* DIRECTIVE *
Copy out all of the rows below word for word, keeping every line as it appears.

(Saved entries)

"""

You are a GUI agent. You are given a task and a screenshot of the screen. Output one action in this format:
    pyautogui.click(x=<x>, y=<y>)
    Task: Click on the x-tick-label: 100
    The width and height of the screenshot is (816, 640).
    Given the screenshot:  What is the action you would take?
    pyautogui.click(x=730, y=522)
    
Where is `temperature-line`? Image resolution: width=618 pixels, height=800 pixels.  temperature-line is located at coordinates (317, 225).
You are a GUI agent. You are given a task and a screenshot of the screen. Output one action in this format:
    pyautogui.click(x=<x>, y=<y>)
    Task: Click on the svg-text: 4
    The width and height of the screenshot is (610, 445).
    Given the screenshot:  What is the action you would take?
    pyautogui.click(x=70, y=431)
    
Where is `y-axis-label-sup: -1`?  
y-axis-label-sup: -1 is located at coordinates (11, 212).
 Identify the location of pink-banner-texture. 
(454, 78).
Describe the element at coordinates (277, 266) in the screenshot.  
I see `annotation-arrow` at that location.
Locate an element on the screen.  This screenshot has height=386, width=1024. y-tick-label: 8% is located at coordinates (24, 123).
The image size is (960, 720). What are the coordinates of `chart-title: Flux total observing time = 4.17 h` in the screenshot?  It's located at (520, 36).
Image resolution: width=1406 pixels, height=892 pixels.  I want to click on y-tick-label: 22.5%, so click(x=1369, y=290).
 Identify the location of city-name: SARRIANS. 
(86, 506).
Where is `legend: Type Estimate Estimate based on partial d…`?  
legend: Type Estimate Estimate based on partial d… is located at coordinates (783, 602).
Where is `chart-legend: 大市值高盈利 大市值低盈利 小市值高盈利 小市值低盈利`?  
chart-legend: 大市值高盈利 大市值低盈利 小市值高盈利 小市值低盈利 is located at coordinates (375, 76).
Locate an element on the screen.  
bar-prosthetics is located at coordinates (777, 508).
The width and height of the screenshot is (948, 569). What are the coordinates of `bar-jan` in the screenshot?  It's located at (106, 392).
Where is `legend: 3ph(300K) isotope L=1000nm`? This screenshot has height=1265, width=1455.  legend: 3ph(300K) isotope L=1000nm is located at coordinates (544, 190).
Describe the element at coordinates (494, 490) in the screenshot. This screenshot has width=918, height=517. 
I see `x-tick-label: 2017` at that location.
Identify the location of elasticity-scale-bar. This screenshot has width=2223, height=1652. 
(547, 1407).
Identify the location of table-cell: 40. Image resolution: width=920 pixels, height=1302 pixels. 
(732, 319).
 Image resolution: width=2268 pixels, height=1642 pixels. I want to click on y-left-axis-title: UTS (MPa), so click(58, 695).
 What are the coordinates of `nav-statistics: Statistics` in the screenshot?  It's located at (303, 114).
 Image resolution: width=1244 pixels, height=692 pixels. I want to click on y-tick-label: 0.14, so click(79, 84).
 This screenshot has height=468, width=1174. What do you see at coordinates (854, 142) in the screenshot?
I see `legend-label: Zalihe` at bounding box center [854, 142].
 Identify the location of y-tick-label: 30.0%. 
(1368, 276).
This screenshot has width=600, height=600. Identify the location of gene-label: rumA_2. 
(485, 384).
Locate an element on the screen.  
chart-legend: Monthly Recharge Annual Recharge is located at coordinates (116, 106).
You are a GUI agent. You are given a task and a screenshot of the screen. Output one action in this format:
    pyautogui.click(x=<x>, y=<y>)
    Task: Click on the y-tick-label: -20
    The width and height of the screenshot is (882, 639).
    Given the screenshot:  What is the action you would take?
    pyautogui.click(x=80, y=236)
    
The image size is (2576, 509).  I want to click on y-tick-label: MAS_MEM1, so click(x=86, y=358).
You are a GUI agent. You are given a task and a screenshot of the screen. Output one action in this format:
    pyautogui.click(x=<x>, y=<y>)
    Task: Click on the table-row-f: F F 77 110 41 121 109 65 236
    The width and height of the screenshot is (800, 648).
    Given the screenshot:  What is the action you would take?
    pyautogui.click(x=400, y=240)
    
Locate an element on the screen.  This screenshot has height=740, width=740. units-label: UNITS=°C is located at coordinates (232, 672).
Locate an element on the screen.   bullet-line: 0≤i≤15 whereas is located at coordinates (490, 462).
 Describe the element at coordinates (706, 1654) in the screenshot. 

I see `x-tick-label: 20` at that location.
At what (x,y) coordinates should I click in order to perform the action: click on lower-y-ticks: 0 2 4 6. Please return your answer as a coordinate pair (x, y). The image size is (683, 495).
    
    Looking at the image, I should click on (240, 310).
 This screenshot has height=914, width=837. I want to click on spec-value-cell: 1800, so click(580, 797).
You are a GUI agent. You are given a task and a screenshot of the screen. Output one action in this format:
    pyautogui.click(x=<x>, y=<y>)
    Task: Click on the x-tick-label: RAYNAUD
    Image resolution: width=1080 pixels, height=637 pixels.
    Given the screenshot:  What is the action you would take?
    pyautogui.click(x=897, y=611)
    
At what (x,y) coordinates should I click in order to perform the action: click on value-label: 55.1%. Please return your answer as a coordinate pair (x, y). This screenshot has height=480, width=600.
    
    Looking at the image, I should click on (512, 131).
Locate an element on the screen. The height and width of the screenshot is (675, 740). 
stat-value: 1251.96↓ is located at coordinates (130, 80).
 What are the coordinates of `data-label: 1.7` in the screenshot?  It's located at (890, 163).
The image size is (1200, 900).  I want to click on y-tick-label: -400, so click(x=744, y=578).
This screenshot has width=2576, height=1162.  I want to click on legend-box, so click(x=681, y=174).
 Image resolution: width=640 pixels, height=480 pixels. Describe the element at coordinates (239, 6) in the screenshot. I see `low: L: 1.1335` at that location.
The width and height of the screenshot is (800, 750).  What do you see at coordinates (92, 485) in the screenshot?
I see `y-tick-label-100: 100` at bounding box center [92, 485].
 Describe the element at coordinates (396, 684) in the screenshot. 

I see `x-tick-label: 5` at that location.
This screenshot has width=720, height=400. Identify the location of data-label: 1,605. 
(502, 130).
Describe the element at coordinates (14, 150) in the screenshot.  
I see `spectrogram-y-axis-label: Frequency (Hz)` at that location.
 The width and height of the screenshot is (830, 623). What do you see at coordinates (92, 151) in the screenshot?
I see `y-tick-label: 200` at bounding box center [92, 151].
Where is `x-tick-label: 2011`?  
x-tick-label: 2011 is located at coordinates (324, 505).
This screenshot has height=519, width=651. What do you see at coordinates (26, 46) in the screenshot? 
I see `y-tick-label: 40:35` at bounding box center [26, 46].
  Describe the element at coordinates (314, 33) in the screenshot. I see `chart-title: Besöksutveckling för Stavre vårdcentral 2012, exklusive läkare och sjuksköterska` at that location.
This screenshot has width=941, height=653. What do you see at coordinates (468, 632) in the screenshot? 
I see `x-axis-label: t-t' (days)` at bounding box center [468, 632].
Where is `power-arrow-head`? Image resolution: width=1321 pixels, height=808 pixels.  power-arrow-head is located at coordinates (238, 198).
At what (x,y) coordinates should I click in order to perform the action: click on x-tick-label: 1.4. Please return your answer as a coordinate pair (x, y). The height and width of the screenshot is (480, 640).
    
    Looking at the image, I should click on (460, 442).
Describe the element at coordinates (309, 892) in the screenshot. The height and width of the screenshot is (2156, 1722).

"""

* RESPONSE AREA *
You are a GUI agent. You are given a task and a screenshot of the screen. Output one action in this format:
    pyautogui.click(x=<x>, y=<y>)
    Task: Click on the x-tick-label: 100
    The width and height of the screenshot is (816, 640).
    Given the screenshot:  What is the action you would take?
    pyautogui.click(x=730, y=522)
    
Where is `temperature-line`? Image resolution: width=618 pixels, height=800 pixels.  temperature-line is located at coordinates (317, 225).
You are a GUI agent. You are given a task and a screenshot of the screen. Output one action in this format:
    pyautogui.click(x=<x>, y=<y>)
    Task: Click on the svg-text: 4
    The width and height of the screenshot is (610, 445).
    Given the screenshot:  What is the action you would take?
    pyautogui.click(x=70, y=431)
    
Where is `y-axis-label-sup: -1`?  
y-axis-label-sup: -1 is located at coordinates (11, 212).
 Identify the location of pink-banner-texture. 
(454, 78).
Describe the element at coordinates (277, 266) in the screenshot.  
I see `annotation-arrow` at that location.
Locate an element on the screen.  This screenshot has height=386, width=1024. y-tick-label: 8% is located at coordinates (24, 123).
The image size is (960, 720). What are the coordinates of `chart-title: Flux total observing time = 4.17 h` in the screenshot?  It's located at (520, 36).
Image resolution: width=1406 pixels, height=892 pixels.  I want to click on y-tick-label: 22.5%, so click(x=1369, y=290).
 Identify the location of city-name: SARRIANS. 
(86, 506).
Where is `legend: Type Estimate Estimate based on partial d…`?  
legend: Type Estimate Estimate based on partial d… is located at coordinates (783, 602).
Where is `chart-legend: 大市值高盈利 大市值低盈利 小市值高盈利 小市值低盈利`?  
chart-legend: 大市值高盈利 大市值低盈利 小市值高盈利 小市值低盈利 is located at coordinates (375, 76).
Locate an element on the screen.  
bar-prosthetics is located at coordinates (777, 508).
The width and height of the screenshot is (948, 569). What are the coordinates of `bar-jan` in the screenshot?  It's located at (106, 392).
Where is `legend: 3ph(300K) isotope L=1000nm`? This screenshot has height=1265, width=1455.  legend: 3ph(300K) isotope L=1000nm is located at coordinates (544, 190).
Describe the element at coordinates (494, 490) in the screenshot. This screenshot has width=918, height=517. 
I see `x-tick-label: 2017` at that location.
Identify the location of elasticity-scale-bar. This screenshot has width=2223, height=1652. 
(547, 1407).
Identify the location of table-cell: 40. Image resolution: width=920 pixels, height=1302 pixels. 
(732, 319).
 Image resolution: width=2268 pixels, height=1642 pixels. I want to click on y-left-axis-title: UTS (MPa), so click(58, 695).
 What are the coordinates of `nav-statistics: Statistics` in the screenshot?  It's located at (303, 114).
 Image resolution: width=1244 pixels, height=692 pixels. I want to click on y-tick-label: 0.14, so click(79, 84).
 This screenshot has height=468, width=1174. What do you see at coordinates (854, 142) in the screenshot?
I see `legend-label: Zalihe` at bounding box center [854, 142].
 Identify the location of y-tick-label: 30.0%. 
(1368, 276).
This screenshot has width=600, height=600. Identify the location of gene-label: rumA_2. 
(485, 384).
Locate an element on the screen.  
chart-legend: Monthly Recharge Annual Recharge is located at coordinates (116, 106).
You are a GUI agent. You are given a task and a screenshot of the screen. Output one action in this format:
    pyautogui.click(x=<x>, y=<y>)
    Task: Click on the y-tick-label: -20
    The width and height of the screenshot is (882, 639).
    Given the screenshot:  What is the action you would take?
    pyautogui.click(x=80, y=236)
    
The image size is (2576, 509).  I want to click on y-tick-label: MAS_MEM1, so click(x=86, y=358).
You are a GUI agent. You are given a task and a screenshot of the screen. Output one action in this format:
    pyautogui.click(x=<x>, y=<y>)
    Task: Click on the table-row-f: F F 77 110 41 121 109 65 236
    The width and height of the screenshot is (800, 648).
    Given the screenshot:  What is the action you would take?
    pyautogui.click(x=400, y=240)
    
Locate an element on the screen.  This screenshot has height=740, width=740. units-label: UNITS=°C is located at coordinates (232, 672).
Locate an element on the screen.   bullet-line: 0≤i≤15 whereas is located at coordinates (490, 462).
 Describe the element at coordinates (706, 1654) in the screenshot. 

I see `x-tick-label: 20` at that location.
At what (x,y) coordinates should I click in order to perform the action: click on lower-y-ticks: 0 2 4 6. Please return your answer as a coordinate pair (x, y). The image size is (683, 495).
    
    Looking at the image, I should click on (240, 310).
 This screenshot has height=914, width=837. I want to click on spec-value-cell: 1800, so click(580, 797).
You are a GUI agent. You are given a task and a screenshot of the screen. Output one action in this format:
    pyautogui.click(x=<x>, y=<y>)
    Task: Click on the x-tick-label: RAYNAUD
    Image resolution: width=1080 pixels, height=637 pixels.
    Given the screenshot:  What is the action you would take?
    pyautogui.click(x=897, y=611)
    
At what (x,y) coordinates should I click in order to perform the action: click on value-label: 55.1%. Please return your answer as a coordinate pair (x, y). This screenshot has height=480, width=600.
    
    Looking at the image, I should click on (512, 131).
Locate an element on the screen. The height and width of the screenshot is (675, 740). 
stat-value: 1251.96↓ is located at coordinates (130, 80).
 What are the coordinates of `data-label: 1.7` in the screenshot?  It's located at (890, 163).
The image size is (1200, 900).  I want to click on y-tick-label: -400, so click(x=744, y=578).
This screenshot has width=2576, height=1162.  I want to click on legend-box, so click(x=681, y=174).
 Image resolution: width=640 pixels, height=480 pixels. Describe the element at coordinates (239, 6) in the screenshot. I see `low: L: 1.1335` at that location.
The width and height of the screenshot is (800, 750).  What do you see at coordinates (92, 485) in the screenshot?
I see `y-tick-label-100: 100` at bounding box center [92, 485].
 Describe the element at coordinates (396, 684) in the screenshot. 

I see `x-tick-label: 5` at that location.
This screenshot has width=720, height=400. Identify the location of data-label: 1,605. 
(502, 130).
Describe the element at coordinates (14, 150) in the screenshot.  
I see `spectrogram-y-axis-label: Frequency (Hz)` at that location.
 The width and height of the screenshot is (830, 623). What do you see at coordinates (92, 151) in the screenshot?
I see `y-tick-label: 200` at bounding box center [92, 151].
Where is `x-tick-label: 2011`?  
x-tick-label: 2011 is located at coordinates (324, 505).
This screenshot has height=519, width=651. What do you see at coordinates (26, 46) in the screenshot? 
I see `y-tick-label: 40:35` at bounding box center [26, 46].
  Describe the element at coordinates (314, 33) in the screenshot. I see `chart-title: Besöksutveckling för Stavre vårdcentral 2012, exklusive läkare och sjuksköterska` at that location.
This screenshot has width=941, height=653. What do you see at coordinates (468, 632) in the screenshot? 
I see `x-axis-label: t-t' (days)` at bounding box center [468, 632].
Where is `power-arrow-head`? Image resolution: width=1321 pixels, height=808 pixels.  power-arrow-head is located at coordinates (238, 198).
At what (x,y) coordinates should I click in order to perform the action: click on x-tick-label: 1.4. Please return your answer as a coordinate pair (x, y). The height and width of the screenshot is (480, 640).
    
    Looking at the image, I should click on (460, 442).
Describe the element at coordinates (309, 892) in the screenshot. The height and width of the screenshot is (2156, 1722).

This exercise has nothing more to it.